Ci sono due versioni della storia sulla costruzione della Chiesa di San Giorgio. La prima narra che la chiesa fu costruita dopo la morte di Lalibela (c. 1220) dalla sua vedova, come memoriale del “santo re”. L’altra versione è alla base della storia culturale etiope: Bete Giyorgis fu costruita dopo che il re Gebre Mesqel Lalibela ebbe una visione in cui gli fu ordinato di costruire la chiesa; San Giorgio, (sconvolto dal non avere una chiesa dedicata a sè) e Dio sono stati entrambi indicati come coloro che gli diedero le istruzioni.

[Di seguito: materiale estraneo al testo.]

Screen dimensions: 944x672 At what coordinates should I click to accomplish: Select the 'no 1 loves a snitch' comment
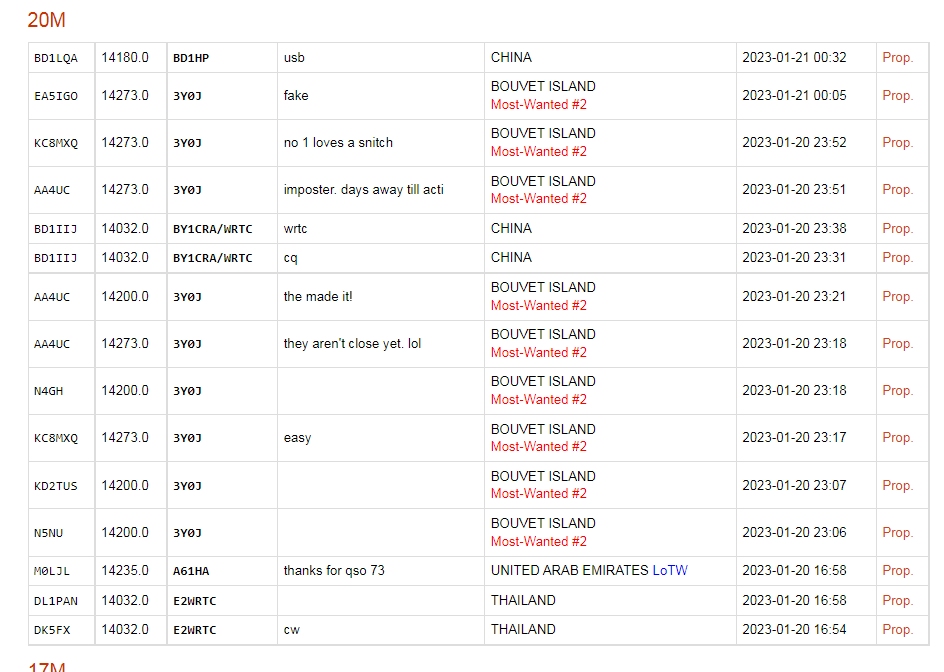tap(338, 143)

La città di Lalibela è completamente isolata dal mondo moderno. Senza veicoli a motore, distributori di benzina o strade asfaltate, la città svolge i suoi affari come ha fatto per centinaia di anni. Il rito religioso è centrale nella vita della città: un decimo della sua popolazione è dedita al sacerdozio. Le undici solide chiese rupestri, sulle colline non lontane dalla città, fanno di Lalibela uno dei luoghi più sacri dell’Etiopia. Oggi il sito è considerato uno dei centri di pellegrinaggio per i cristiani etiopi. Questo contesto, combinato con l’architettura religiosa e la semplicità dello stile di vita della città, conferisce a Lalibela “un’atmosfera distintamente senza tempo, quasi biblica”.